Agree with Welderguy. You look like you have most stuff covered but that extremely cheap lighter isn't good. Better quality and a couple would be nice. You have all that other heavy stuff a couple more isn't a big difference. Also not planning on needing a compass isn't good. I'd get one you at least know works.

----------


## hunter63

You can add a stove to your canteen set up....those are still the best compact, light, set up I have ever used.

Guests can not see images in the messages. Please register in the forum.

----------


## welderguy

As you browse around this forum you will see that most if not all have a huge redundancy factor to there kits. For example, I carry a lighter in my pocket, have a dedicated fire starting kit with a lighter, magnesium and ferro rod, strike anywhere matches, steel wool and a 9v battery. plus matches and a lighter in my mess kit.

----------


## Billy13426

I carry a lighter in my canteen case and another in my fire kit i will start working on a list soon of everything i carry. And wilderness med i do know that the compass works I have used it several times and it works just fine. The only reason i dont feel i need a better one is the cost and I know that it works.

----------


## Billy13426

My fire kit is a bic lighter, strikeforce ferro rod, magnifying glass, fatwood (courtesy of Mrfixit), wood shavings, matches and cotton balls

----------


## MrFixIt

Pretty good set up Billy.
Look into a good headlamp, WalMart has a real nice inexpensive one that is very bright and has a couple different modes.
I would change the puck to a diamond stone. Less weight and smaller.
What about an emergency food source, like a few Clif bars, beef jerky or trailmix?
You seem to have a good start and it can only get better with experience.

----------


## Billy13426

I forgot to mention my small sharpener to the puck is mostly for the machete. And I always pack food when I go out i just didnt show any in the video. I will have to look out for the headlamp as well. Thank you for the suggestions

----------


## crashdive123

I haven't watched the entire vid yet, but I will.  Your wool blanket looks like a moving blanket (used to pad things in a moving van).  If it is - be careful.  They don't like to get wet.  They tend to smell badly and kind of fall apart.

----------


## Billy13426

they are the cheap ones but i plan on upgrading them soon with the harbor freight ones

----------


## crashdive123

> they are the cheap ones but i plan on upgrading them soon with the harbor freight ones


I can honestly say that I have never heard that statement before.  It did give me a chuckle.

You could also look into lightweight sleeping bags.

----------


## hunter63

> I can honestly say that I have never heard that statement before.  It did give me a chuckle.
> 
> You could also look into lightweight sleeping bags.


Bhohahaha....Ya beat me too it....I would have never guessed in a 1243 days I would ever hear that statement.....

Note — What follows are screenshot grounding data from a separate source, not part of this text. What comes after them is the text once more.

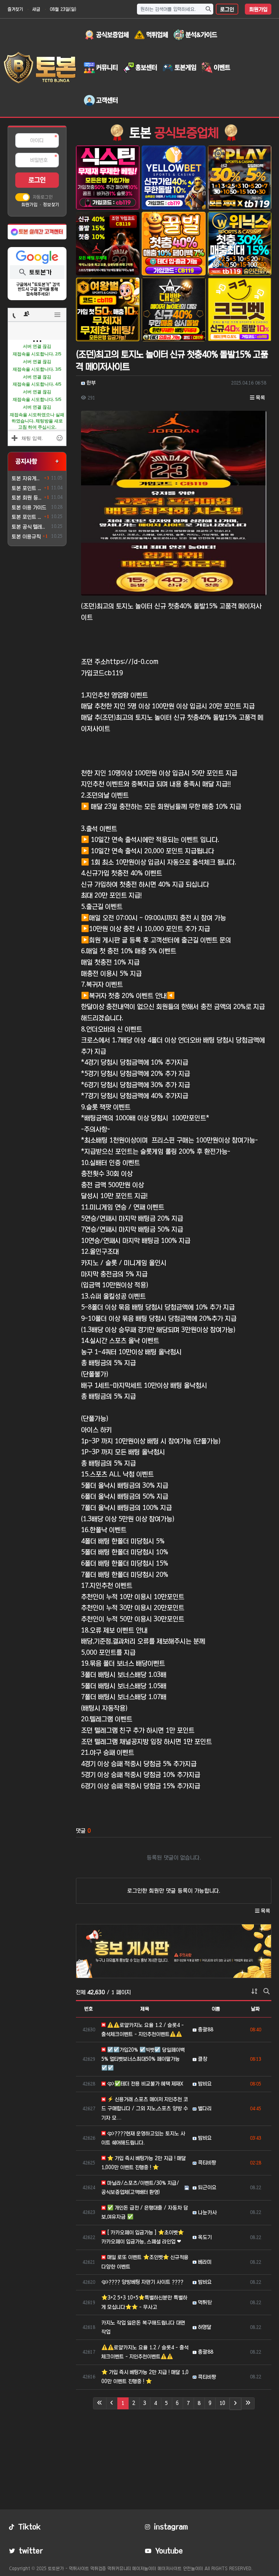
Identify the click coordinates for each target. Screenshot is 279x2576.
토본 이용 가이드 (29, 507)
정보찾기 (51, 204)
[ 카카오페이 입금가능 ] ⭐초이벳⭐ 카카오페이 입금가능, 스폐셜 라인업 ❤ (142, 2237)
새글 (36, 9)
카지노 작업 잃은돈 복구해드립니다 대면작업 (143, 2327)
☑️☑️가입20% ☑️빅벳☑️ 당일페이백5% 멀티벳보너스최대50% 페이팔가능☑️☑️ (143, 2059)
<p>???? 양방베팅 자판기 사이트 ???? (142, 2282)
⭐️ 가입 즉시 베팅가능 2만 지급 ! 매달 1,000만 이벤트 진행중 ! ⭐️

Man,..... send that to Harbor Freight and be the company spokesman......

----------


## welderguy

Harbor freight sells wool blankets??

----------


## hunter63

http://www.harborfreight.com/60-inch...ket-92625.html

----------


## welderguy

> http://www.harborfreight.com/60-inch...ket-92625.html


Wow never knew that !!!! I wonder what else I missed in that store !!

----------


## Billy13426

i do have my 0 degree mummy bag for the winter but in the spring and fall i take the wool blankets and a light sleeping bag and in the summer just 2 wool blankets

----------


## welderguy

What Im getting from the video and the posts is this is more than a survival kit its more of a bob or an inch bag ?

----------


## hunter63

> Wow never knew that !!!! I wonder what else I missed in that store !!


Follow the kerosene smell.....

----------


## welderguy

> Follow the kerosene smell.....


hahaha true

----------


## Billy13426

i guess it could be called a bug out bag. I dont normally label my kits with names just bags o' gear for the most part.

----------


## hunter63

> i guess it could be called a bug out bag. I dont normally label my kits with names just bags o' gear for the most part.



Aw, man you gonna spoil it........LOL

All of us guys that been coming up with all these names (made otta letters) for too many bags, for a long time......So then we try to carry waaaay too much stuff, only to find what you needed was at home anyway.

Naming them give a air of importance, to spend time and money.....and not have your sanity questioned.

I have "bags of gear" as well.....and the BOB, might be just that, or a camping bag, or a get home bag.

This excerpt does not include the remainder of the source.